Honestly I don't hate the language itself that much (I'm just learning it though so who knows) but developing with it fucking sucks. First npm installs a thousand dependencies, then you have to use it to install an entirely different package manager (yarn) and hope it works.

If you're using npm, you install a package or two that you're working with and get 10+ vulnerabilities. It tells you to run "npm audit fix" so you do it, but it just lists the vulnerabilities again and tells you to run "npm audit fix", so apparently you're just stuck with those.

Then you try running your react app and it crashes with an error about failing to stat a random file in your home directory. It turns out that you mistyped an import, and instead of giving an error about that it recursively backs up and checks every single file to see if it's the one it's looking for. Cool.

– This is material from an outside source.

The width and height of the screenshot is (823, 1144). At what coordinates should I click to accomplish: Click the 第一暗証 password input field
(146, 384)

  • ComradeBongwater [he/him]
    ·
    3 years ago

    but if you use classes, let, and arrow expressions, all the real language jank mostly goes away

    While those fix many old JS deficiencies, the core problem with JS as a language relates to evaluation moreso than syntax & features. Tons of unexpected jank comes from JS interpretting certain expressions in unintuitive ways that break expectations of any dev unfamiliar with specific JS quirks.

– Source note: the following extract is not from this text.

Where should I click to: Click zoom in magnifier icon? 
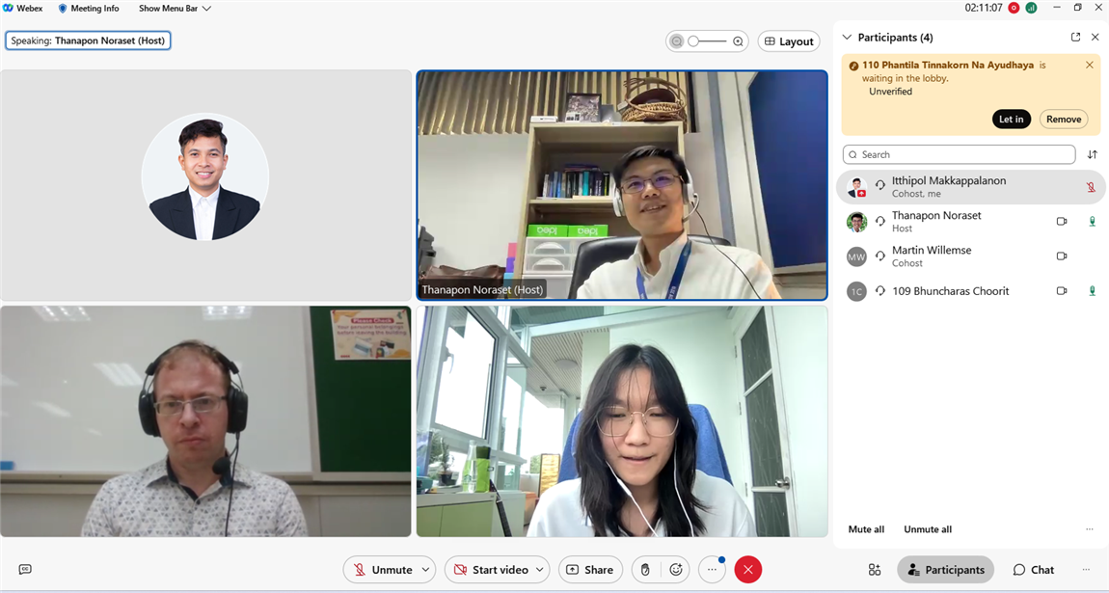click(x=738, y=41)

    twenty different bespoke configuration languages, build systems, packaging systems, state management systems,

    Agreed 100%. While not entirely JS's fault (shared w/ browsers, the DOM), it makes JS dev much more difficult. You now need deps for a million things, all configured differently. Entirely plausible a project forces you to write configs in JS, JSON, TOML, & YAML.

    And now half of them are React, which is overengineered, poorly engineered, and not fit to any particular project’s needs.

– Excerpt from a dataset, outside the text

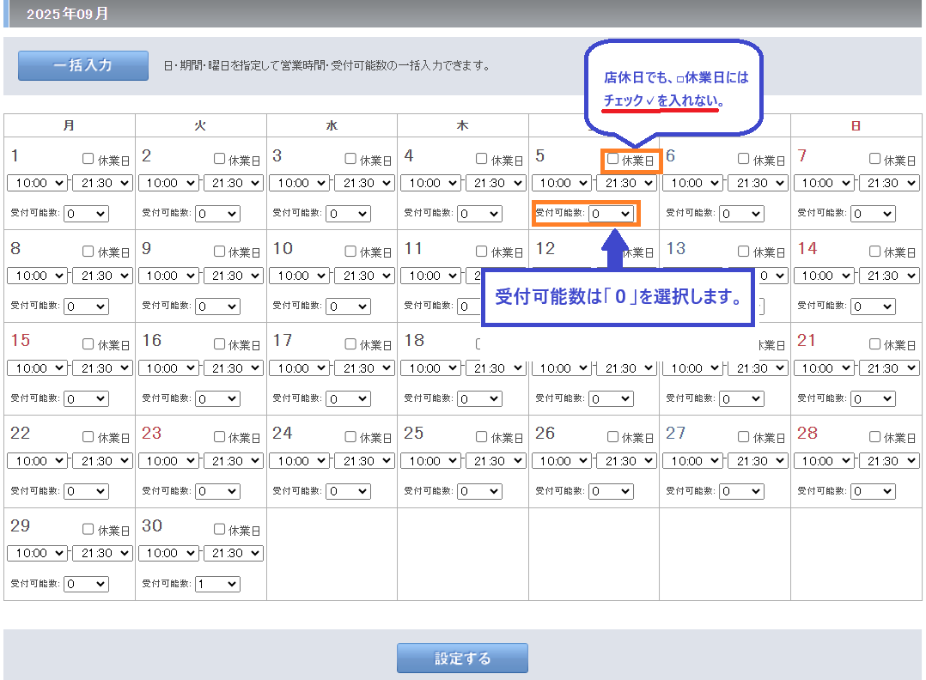This screenshot has height=680, width=926.
Task: Expand 受付可能数 dropdown for day 14
Action: pyautogui.click(x=873, y=306)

    I quite like JSX's syntax, but React's lifecycle management has enough quirks that your code often behaves in unintuitive and hard to predict ways. So much of time is wasted on "fuck, why is/isn't this rerendering" that could be spent writing core logic.

    State & lifecycle management is a mess, hence the multitude of deps for it. The advent of hooks helps somewhat, but they're incompatible with class components, so most code cannot benefit without refactoring...a bandaid leaving the core problems in place, but now forcing you to manage multiple vastly different design in your code.

    Styling is absolutely fucked, with another set of deps for that too. All you want is dynamic styling & responsive UI but you have to choose between writing a fuckton of CSS classes or using CSS-in-JS...which always seems to add weird edge cases that recompute loads of shit if you use values from the browser or DOM. Anything outside CRUD apps with standard UI becomes exponentially harder than necessary.

    • Owl [he/him]
      ·
      3 years ago

      Tons of unexpected jank comes from JS interpretting certain expressions in unintuitive ways that break expectations of any dev unfamiliar with specific JS quirks.

      I agree with this, but the most egregious parts of that go away if you use the more modern syntax. Like there's nothing inherently better about "let" instead of "var" syntactically; they're the same thing. But var is evaluated in a way that, if you use it to call an inlined function in a loop, will make your hair fall out. Same with arrow notation - it's cuter syntax than function(), but it also doesn't bind "this" in JS's wacky way, and that's the real advantage. Class also makes "this" behave like a normal person would expect.

      Styling is absolutely fucked

      Styling is so incredibly fucked.

      I use raw CSS though, because as shit as it is, all the weird js ecosystem deps you can pull in just add more things that can break, without actually addressing any of CSS's core problems. Especially now that there are CSS vars.

      • ComradeBongwater [he/him]
        ·
        3 years ago

        Luckily I didn't start writing JS until about the time ES6 came about, so I pretty much used those syntax features from the start. But I didn't originally know the this binding quirks and just thought it was syntactic sugar, so I had a rough time wondering why my code wasn't evaluating how I expected.

        Raw CSS is looking more appealing now that CSS vars are standard. CSS-in-JS has caused me so much pain back when I was a noob. I dread frontend because of the rerendering bugs that would happen because I read DOM data to generate the CSS which then altered the DOM data.